`int _(-1//2)^(1//2) cos x log ((1+x)/(1-x)) dx = k log 2 , ` then k equals

To solve the integral \[ \int_{-\frac{1}{2}}^{\frac{1}{2}} \cos x \log\left(\frac{1+x}{1-x}\right) \, dx = k \log 2, \] we will analyze the integrand and determine if it is an odd or even function. ### Step 1: Identify the function Let \[ f(x) = \cos x \log\left(\frac{1+x}{1-x}\right). \] ### Step 2: Check if \( f(x) \) is odd or even To determine if \( f(x) \) is odd or even, we need to compute \( f(-x) \): \[ f(-x) = \cos(-x) \log\left(\frac{1-x}{1+x}\right). \] Using the properties of cosine and logarithm, we have: \[ \cos(-x) = \cos x, \] and \[ \log\left(\frac{1-x}{1+x}\right) = -\log\left(\frac{1+x}{1-x}\right). \] Thus, \[ f(-x) = \cos x \cdot \left(-\log\left(\frac{1+x}{1-x}\right)\right) = -\cos x \log\left(\frac{1+x}{1-x}\right) = -f(x). \] ### Step 3: Conclude that \( f(x) \) is odd Since \( f(-x) = -f(x) \), we conclude that \( f(x) \) is an odd function. ### Step 4: Evaluate the integral of an odd function over symmetric limits The integral of an odd function over a symmetric interval around zero is zero.
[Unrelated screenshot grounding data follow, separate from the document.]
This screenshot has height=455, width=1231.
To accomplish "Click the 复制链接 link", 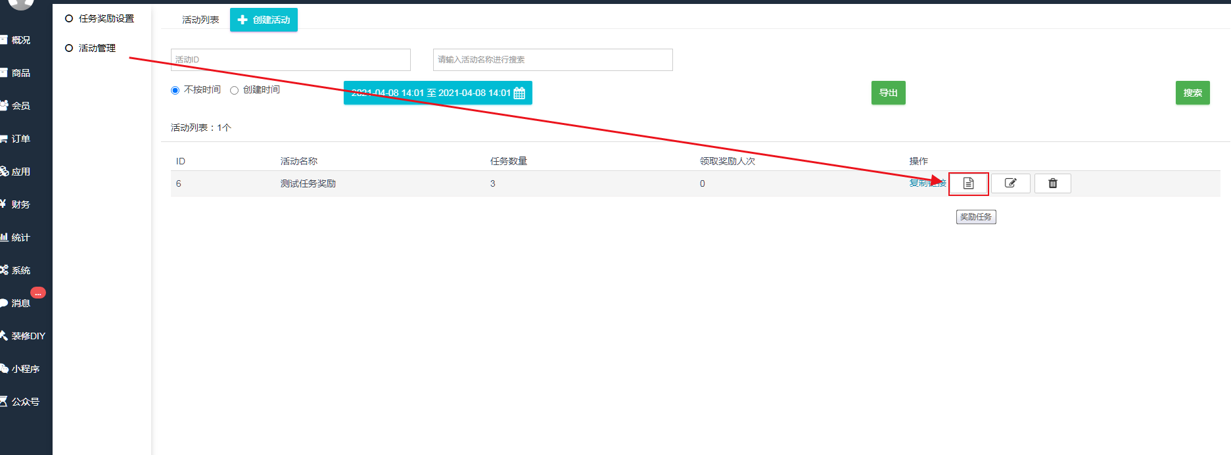I will click(x=927, y=183).
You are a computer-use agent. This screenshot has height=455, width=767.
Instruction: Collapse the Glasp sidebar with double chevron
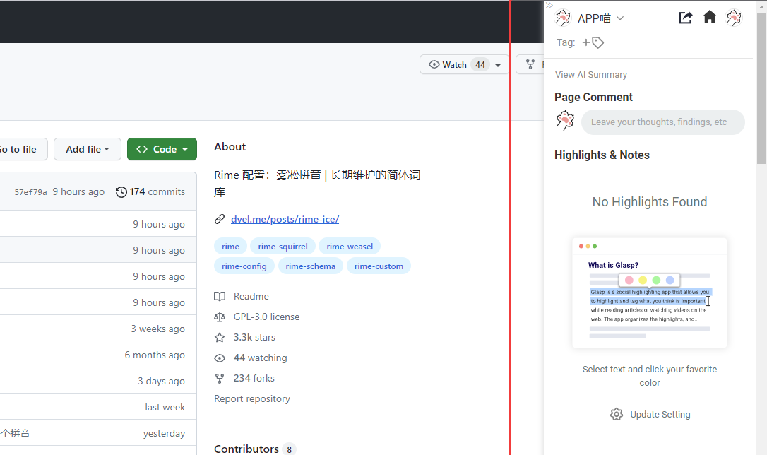(x=549, y=6)
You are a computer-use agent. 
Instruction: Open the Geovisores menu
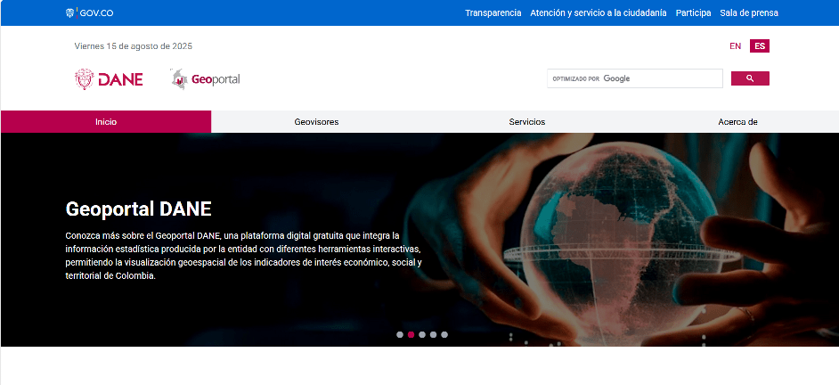click(316, 122)
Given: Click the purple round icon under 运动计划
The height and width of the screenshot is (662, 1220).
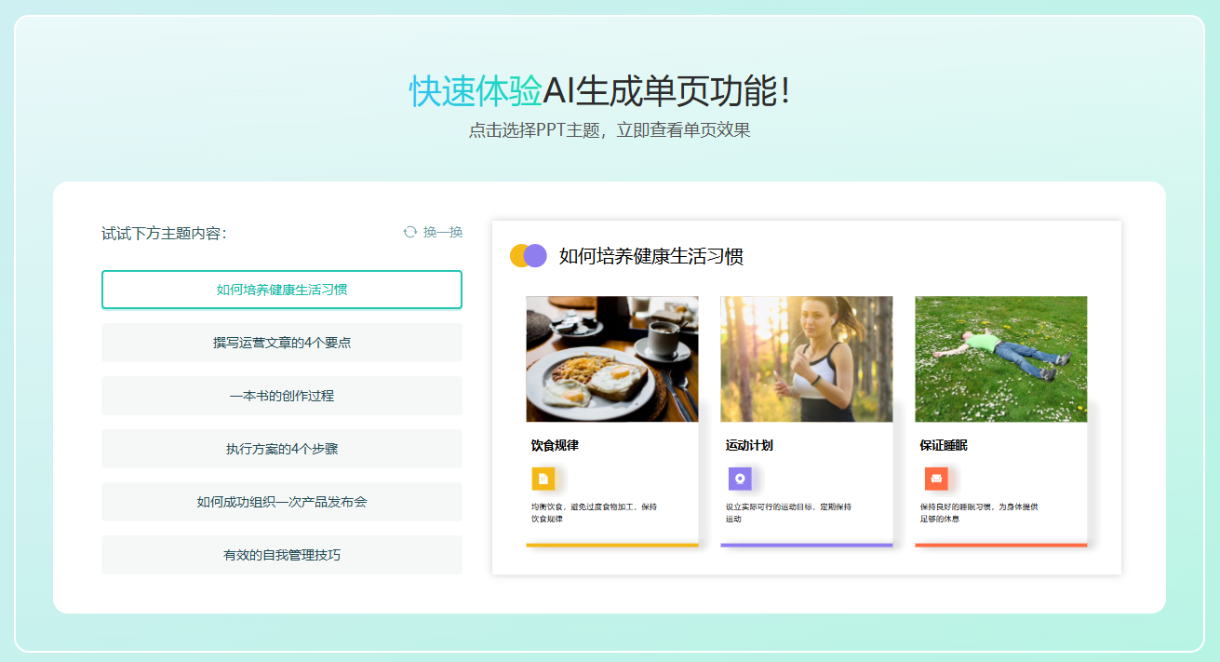Looking at the screenshot, I should click(740, 479).
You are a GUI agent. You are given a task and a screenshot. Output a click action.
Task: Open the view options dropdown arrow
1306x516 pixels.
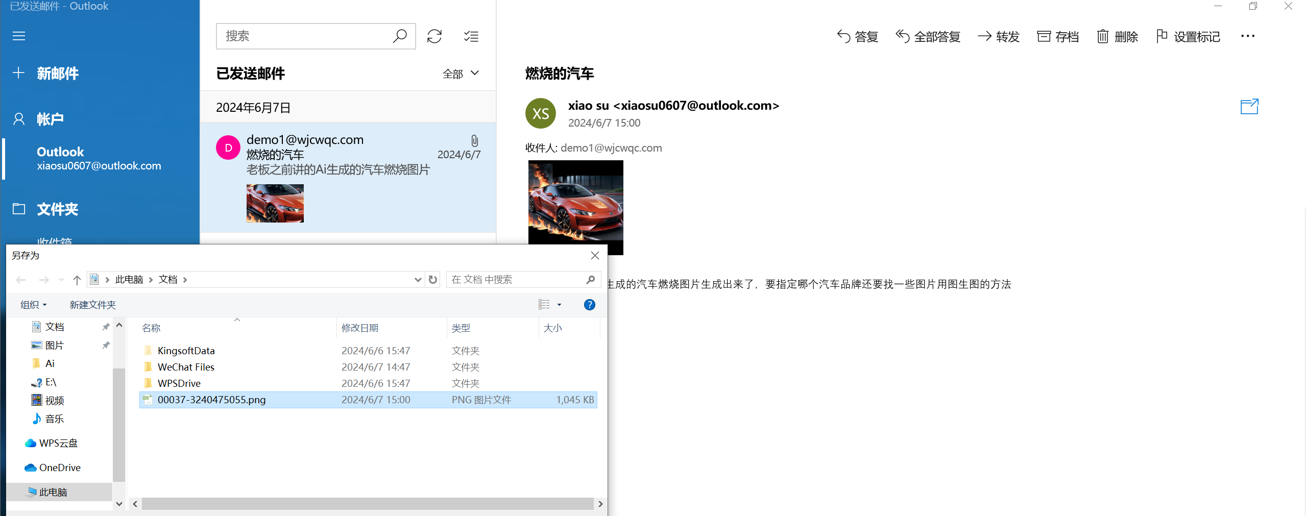click(559, 305)
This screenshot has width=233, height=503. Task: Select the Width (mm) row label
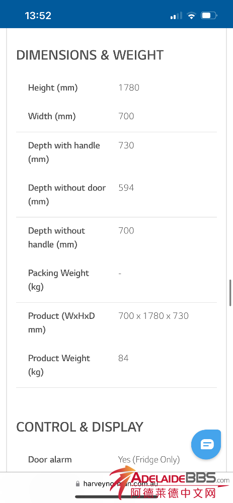(x=52, y=116)
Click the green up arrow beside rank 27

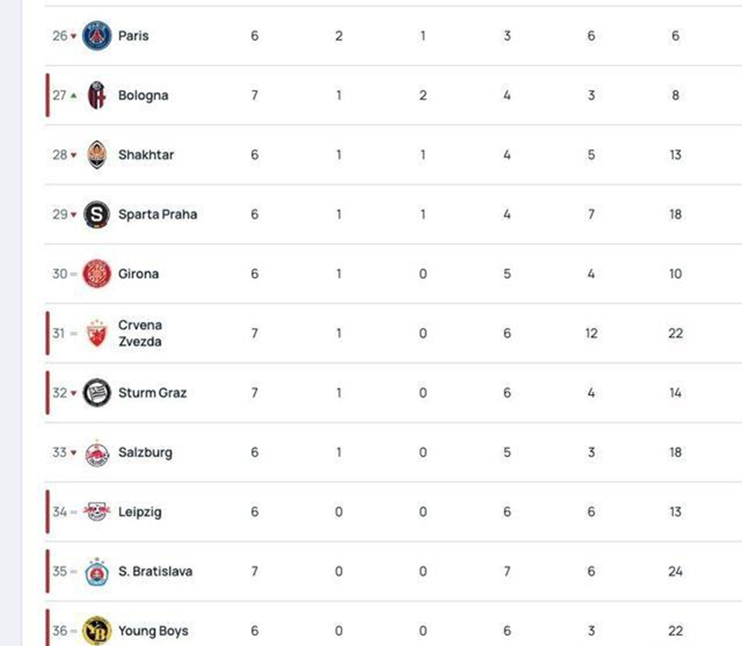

Therefore, \[ \int_{-\frac{1}{2}}^{\frac{1}{2}} f(x) \, dx = 0. \] ### Step 5: Relate to the given equation Given that \[ \int_{-\frac{1}{2}}^{\frac{1}{2}} \cos x \log\left(\frac{1+x}{1-x}\right) \, dx = k \log 2, \] and we found that the integral equals zero, we have: \[ 0 = k \log 2. \] ### Step 6: Solve for \( k \) Since \( \log 2 \neq 0 \), we can conclude that: \[ k = 0. \] Thus, the value of \( k \) is \[ \boxed{0}. \]